**What is being asked:** Search the data for the string "arrows" and copy each line where it turns up.

**Exercise input:**
┄┄┄┄┄┄

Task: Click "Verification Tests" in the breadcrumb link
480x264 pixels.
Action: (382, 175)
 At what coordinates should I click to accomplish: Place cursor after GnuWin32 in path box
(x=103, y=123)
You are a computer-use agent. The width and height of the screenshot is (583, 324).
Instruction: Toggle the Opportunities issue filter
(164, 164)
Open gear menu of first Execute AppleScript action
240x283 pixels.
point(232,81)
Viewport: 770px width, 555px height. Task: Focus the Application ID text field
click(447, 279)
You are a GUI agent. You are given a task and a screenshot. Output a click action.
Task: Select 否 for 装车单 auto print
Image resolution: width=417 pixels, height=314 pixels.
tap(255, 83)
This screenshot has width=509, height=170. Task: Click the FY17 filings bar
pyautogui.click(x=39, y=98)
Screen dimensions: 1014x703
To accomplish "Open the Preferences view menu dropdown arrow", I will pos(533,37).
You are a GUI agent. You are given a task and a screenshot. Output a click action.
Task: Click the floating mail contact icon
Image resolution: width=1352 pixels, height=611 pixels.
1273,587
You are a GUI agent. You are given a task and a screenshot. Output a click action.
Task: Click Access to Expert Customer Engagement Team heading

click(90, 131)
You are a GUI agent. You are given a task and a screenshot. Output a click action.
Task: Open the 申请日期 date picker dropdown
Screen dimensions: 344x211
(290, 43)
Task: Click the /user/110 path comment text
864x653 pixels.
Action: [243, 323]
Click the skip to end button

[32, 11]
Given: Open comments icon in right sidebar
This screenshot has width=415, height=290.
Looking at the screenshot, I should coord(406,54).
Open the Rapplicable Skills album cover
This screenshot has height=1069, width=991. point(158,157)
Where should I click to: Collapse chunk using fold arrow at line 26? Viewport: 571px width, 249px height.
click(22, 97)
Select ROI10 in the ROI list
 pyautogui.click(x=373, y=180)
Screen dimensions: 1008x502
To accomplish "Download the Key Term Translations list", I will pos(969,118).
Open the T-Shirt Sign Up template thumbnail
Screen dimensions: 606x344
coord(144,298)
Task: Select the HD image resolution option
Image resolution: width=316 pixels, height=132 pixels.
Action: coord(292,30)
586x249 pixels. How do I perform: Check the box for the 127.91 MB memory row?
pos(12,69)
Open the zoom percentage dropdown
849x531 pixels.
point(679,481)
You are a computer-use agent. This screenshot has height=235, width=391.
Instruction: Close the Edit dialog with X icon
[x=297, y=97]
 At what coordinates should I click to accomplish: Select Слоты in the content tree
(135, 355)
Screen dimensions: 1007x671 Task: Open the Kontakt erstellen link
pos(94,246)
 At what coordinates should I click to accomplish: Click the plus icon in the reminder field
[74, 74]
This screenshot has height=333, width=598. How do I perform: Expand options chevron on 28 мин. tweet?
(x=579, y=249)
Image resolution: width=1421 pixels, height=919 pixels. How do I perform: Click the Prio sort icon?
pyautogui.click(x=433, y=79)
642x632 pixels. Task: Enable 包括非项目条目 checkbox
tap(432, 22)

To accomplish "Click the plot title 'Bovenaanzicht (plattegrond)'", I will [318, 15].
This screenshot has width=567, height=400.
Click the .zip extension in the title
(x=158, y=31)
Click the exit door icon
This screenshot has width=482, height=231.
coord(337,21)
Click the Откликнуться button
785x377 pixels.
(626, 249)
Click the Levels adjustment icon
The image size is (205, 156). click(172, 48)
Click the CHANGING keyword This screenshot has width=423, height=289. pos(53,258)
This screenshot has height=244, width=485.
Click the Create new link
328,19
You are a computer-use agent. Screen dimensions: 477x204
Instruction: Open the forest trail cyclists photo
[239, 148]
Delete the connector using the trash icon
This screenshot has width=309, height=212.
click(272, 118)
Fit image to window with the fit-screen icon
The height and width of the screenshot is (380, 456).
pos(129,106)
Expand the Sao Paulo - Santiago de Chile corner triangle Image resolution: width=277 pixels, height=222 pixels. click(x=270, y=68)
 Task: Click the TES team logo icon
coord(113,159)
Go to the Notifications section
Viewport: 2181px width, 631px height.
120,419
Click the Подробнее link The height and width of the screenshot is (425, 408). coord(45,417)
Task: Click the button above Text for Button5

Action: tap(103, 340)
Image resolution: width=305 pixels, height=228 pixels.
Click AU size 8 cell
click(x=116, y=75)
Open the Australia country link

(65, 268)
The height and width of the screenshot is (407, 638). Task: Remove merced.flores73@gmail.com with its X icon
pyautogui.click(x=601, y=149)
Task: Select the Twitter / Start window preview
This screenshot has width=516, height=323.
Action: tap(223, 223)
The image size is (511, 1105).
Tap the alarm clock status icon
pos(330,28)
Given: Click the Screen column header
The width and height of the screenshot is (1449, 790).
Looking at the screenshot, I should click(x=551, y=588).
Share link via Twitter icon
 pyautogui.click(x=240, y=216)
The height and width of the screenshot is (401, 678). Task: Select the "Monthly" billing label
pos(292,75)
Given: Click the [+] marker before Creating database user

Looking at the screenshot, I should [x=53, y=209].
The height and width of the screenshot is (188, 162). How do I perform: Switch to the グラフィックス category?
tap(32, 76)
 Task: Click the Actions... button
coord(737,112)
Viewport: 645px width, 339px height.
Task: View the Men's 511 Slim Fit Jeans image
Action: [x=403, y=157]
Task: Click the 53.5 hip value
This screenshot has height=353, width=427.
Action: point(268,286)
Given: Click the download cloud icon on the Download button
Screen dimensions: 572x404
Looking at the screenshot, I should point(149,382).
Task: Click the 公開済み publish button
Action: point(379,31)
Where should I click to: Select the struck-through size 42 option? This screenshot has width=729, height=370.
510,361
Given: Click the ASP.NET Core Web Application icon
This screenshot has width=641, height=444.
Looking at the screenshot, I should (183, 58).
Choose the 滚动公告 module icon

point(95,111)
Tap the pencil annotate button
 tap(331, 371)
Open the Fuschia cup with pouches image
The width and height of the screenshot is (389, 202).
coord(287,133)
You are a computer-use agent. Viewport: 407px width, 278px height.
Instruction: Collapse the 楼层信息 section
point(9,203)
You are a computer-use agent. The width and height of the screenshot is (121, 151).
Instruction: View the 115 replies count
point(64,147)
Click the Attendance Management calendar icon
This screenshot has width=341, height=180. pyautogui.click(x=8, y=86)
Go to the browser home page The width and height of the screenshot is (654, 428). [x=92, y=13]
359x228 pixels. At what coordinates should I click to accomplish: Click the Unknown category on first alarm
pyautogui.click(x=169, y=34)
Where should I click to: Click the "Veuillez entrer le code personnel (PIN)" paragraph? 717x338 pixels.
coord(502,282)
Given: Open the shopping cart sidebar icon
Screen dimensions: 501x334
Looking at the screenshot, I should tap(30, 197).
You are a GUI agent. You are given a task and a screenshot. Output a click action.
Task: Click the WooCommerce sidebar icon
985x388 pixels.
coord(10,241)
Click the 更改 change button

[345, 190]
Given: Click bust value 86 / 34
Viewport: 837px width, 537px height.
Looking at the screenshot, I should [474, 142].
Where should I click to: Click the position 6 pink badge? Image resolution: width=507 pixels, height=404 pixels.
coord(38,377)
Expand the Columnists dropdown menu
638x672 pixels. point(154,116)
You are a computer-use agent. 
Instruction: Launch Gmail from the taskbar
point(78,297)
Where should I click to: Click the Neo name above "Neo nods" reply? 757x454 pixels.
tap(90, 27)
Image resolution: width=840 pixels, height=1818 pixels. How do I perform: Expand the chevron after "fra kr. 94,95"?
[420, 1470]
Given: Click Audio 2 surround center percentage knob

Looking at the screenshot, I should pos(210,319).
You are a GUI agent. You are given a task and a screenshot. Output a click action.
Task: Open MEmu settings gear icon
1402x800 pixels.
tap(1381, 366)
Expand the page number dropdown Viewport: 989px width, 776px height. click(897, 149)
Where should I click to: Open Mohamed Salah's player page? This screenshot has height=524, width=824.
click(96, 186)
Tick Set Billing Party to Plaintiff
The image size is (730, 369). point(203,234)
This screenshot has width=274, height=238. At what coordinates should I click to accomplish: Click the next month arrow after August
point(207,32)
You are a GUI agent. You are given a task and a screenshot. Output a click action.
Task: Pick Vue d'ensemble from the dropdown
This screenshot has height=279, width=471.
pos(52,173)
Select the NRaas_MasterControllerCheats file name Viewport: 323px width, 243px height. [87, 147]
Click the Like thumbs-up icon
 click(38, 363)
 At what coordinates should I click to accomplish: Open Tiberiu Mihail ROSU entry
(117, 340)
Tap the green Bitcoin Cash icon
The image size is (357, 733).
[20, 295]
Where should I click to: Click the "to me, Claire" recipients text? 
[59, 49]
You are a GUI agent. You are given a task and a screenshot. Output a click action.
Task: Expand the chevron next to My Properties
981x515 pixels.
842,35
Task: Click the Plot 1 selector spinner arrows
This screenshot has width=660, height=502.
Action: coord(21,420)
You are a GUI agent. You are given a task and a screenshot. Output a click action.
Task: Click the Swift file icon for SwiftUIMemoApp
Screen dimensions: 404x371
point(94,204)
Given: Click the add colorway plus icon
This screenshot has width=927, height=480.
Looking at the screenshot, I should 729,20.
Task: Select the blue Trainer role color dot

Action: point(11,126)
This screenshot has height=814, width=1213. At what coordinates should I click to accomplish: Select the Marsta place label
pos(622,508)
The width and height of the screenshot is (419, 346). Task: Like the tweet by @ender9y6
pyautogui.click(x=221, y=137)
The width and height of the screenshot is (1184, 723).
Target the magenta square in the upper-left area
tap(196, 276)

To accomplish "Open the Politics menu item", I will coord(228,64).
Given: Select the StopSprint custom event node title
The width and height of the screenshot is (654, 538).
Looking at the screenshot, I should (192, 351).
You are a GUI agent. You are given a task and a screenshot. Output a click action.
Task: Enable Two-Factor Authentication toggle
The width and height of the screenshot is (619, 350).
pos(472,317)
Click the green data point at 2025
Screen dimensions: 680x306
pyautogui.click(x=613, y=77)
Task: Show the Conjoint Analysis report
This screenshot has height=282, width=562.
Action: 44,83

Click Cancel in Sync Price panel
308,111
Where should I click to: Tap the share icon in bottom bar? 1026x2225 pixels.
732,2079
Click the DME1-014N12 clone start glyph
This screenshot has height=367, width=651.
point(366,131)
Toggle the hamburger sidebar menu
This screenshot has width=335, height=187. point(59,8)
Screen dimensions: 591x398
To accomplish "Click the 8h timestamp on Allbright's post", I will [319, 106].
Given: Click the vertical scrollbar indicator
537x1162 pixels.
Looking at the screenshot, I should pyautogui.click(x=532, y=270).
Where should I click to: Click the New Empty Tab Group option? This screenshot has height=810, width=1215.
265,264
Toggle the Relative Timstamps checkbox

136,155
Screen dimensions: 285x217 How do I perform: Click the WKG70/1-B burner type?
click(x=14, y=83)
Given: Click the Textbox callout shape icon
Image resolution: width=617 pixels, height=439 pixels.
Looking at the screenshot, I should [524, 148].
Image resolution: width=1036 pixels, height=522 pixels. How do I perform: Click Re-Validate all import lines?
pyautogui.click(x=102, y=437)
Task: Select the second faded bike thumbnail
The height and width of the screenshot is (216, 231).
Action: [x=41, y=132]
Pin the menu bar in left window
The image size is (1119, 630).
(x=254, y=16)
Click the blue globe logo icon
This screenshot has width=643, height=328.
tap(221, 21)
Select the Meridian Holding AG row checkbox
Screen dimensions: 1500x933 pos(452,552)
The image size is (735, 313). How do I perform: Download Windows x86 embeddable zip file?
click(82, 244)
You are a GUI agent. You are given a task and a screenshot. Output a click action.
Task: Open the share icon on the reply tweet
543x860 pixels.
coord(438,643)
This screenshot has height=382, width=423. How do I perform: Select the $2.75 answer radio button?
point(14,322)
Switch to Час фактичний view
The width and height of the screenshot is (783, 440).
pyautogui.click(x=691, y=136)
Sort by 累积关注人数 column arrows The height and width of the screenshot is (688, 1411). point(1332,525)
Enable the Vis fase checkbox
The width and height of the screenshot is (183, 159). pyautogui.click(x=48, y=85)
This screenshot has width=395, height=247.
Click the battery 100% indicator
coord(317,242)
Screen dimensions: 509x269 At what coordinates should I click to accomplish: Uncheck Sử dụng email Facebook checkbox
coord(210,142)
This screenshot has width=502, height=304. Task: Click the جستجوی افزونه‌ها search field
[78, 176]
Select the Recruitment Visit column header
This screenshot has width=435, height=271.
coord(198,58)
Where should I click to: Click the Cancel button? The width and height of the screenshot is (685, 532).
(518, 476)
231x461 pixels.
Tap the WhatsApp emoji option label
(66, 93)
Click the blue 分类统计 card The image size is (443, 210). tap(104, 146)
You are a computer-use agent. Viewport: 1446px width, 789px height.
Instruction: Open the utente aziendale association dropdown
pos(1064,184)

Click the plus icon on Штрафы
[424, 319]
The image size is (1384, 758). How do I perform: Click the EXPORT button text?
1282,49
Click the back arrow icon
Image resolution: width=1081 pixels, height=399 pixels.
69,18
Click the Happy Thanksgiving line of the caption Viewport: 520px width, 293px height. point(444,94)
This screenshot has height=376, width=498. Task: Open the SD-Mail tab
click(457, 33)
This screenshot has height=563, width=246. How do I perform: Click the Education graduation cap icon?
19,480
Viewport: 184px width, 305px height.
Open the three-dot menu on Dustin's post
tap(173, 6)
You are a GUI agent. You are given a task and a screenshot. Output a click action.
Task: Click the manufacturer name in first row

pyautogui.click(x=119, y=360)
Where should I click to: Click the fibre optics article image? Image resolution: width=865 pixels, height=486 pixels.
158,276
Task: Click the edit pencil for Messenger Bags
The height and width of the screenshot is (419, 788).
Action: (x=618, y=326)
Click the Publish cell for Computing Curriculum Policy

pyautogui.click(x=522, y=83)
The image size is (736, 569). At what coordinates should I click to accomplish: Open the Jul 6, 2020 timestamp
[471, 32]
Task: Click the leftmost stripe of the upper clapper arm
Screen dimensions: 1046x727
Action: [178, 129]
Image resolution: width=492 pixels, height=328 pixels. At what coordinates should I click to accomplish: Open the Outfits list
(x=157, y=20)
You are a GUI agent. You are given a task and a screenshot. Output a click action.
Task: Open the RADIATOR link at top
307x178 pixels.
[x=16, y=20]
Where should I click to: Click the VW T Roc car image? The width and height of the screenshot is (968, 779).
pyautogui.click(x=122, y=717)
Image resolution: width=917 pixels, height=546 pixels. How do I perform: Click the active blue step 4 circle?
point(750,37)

┄┄┄┄┄┄

**Finished task:**
Task: Click the Plot 1 selector spinner arrows
Sort by 累积关注人数 column arrows The height and width of the screenshot is (688, 1411). point(1332,525)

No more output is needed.